— Start of RECORD LIST —

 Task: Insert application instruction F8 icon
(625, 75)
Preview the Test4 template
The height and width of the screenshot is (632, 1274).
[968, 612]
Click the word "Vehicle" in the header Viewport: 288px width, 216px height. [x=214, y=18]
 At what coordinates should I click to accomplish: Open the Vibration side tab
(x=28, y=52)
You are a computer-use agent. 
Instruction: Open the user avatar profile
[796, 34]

— End of RECORD LIST —

STATED PROBLEM:
Pick out each line in the rows above that contains the string "Open" and copy those lines out. Case counts.

EXERCISE RESULT:
 At what coordinates should I click to accomplish: Open the Vibration side tab
Instruction: Open the user avatar profile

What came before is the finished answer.